Poeta greco (sec. 7º-6º a. C.) di Mitilene, nell'isola di Lesbo. Fu, insieme a Saffo, sua conterranea e contemporanea, il rappresentante della "lirica eolica".
Di famiglia aristocratica, partecipò alle lotte civili che agitarono la sua città; instaurata la tirannide dei Cleanactidi, A., che l'aveva combattuta, fu costretto all'esilio a Pirra, in Lesbo stessa. Quando poi il popolo conferì il sommo potere a Pittaco, A. dovette abbandonare l'isola e fu esule in Egitto e in Tracia, avverso al nuovo tiranno, ch'era stato del suo partito e che egli considerava un traditore. Ma Pittaco, confermato il proprio potere, richiamò i fuorusciti e tra questi anche A., che morì in patria in tarda età.

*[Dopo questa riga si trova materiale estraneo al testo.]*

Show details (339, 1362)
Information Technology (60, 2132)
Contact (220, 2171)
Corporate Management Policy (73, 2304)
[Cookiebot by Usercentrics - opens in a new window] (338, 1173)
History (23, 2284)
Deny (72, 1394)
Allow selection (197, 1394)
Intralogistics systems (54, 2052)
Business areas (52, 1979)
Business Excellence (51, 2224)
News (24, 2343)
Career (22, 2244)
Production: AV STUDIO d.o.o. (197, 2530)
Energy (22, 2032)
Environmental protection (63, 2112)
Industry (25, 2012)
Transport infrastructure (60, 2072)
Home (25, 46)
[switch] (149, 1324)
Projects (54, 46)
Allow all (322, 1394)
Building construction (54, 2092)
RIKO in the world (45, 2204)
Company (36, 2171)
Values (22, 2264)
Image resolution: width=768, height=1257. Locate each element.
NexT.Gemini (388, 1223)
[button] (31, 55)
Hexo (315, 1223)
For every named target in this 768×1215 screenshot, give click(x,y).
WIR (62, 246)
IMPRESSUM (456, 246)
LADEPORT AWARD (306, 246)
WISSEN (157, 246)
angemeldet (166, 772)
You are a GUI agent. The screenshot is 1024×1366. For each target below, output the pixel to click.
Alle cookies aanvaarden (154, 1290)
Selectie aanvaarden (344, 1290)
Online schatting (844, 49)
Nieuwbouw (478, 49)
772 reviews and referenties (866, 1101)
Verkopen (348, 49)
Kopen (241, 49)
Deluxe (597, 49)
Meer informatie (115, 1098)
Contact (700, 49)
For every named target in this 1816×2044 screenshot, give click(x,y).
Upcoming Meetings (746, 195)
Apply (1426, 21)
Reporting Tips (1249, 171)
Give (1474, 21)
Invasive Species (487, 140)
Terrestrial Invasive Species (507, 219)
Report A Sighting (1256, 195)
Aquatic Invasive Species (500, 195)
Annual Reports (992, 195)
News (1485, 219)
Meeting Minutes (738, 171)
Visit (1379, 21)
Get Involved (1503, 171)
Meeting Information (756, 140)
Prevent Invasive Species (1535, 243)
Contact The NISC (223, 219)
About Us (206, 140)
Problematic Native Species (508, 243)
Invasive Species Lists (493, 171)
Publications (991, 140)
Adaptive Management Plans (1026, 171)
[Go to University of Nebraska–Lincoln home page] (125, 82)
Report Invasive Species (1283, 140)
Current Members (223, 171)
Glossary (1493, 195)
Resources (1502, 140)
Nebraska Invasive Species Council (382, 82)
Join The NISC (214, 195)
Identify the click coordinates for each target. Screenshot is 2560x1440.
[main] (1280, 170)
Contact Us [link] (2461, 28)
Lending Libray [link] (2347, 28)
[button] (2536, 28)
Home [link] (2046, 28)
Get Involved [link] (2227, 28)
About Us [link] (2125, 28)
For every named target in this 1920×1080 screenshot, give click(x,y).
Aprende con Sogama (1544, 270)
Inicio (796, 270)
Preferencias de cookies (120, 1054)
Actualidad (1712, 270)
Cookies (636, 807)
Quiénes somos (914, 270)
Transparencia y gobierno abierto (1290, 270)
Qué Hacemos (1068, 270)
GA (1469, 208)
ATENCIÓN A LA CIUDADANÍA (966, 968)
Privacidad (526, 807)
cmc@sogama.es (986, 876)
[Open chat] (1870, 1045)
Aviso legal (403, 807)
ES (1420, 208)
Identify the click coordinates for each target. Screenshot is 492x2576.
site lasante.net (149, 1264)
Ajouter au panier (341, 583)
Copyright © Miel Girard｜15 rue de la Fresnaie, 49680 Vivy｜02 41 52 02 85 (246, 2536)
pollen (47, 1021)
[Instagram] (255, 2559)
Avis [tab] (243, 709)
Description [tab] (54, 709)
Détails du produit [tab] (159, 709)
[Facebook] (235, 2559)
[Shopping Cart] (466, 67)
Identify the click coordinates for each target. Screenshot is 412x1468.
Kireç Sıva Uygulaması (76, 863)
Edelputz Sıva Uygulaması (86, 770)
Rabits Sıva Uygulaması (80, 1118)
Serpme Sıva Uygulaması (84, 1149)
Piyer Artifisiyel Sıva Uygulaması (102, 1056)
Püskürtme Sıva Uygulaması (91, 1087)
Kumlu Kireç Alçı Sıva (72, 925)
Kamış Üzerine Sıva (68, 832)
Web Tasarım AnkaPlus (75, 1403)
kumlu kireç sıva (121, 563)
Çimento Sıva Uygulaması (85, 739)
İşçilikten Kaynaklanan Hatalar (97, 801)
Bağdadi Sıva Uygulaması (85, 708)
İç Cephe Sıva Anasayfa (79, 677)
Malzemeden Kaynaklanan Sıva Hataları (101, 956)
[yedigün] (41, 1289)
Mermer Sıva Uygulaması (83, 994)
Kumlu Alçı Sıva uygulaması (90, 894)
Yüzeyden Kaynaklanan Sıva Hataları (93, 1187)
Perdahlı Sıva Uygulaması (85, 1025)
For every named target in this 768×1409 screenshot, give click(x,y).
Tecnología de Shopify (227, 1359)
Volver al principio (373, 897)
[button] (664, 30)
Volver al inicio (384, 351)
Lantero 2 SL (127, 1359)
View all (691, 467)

La poesia di A., che pur conosce gli abbandoni dell'ebbrezza e dell'amore, nasce dalla passione politica, canta le gioie, i dolori, le ansie della battaglia. Intonazione più calma ebbero, probabilmente, gl'inni: in un carme, restituitoci da un noto papiro, appare un tono più intimo di rimpianto e di nostalgia. La lingua di A. è il dialetto eolico di Lesbo: i metri sono quelli, ricchissimi, della poesia eolica, di alcuni dei quali la tradizione lo vuole inventore o perfezionatore (metro alcaico). Le sue poesie furono raccolte dagli Alessandrini in almeno 10 libri, nel primo dei quali dovevano essere riuniti tutti gl'inni; per il resto gli antichi parlano di στασιωτικά "canti politici" e σκόλια "canti conviviali", ma non sembra che i due termini corrispondano a due sezioni distinte della raccolta. Alla poesia di A. s'ispirò Orazio, che ne fu grande ammiratore. Restano circa 150 frammenti.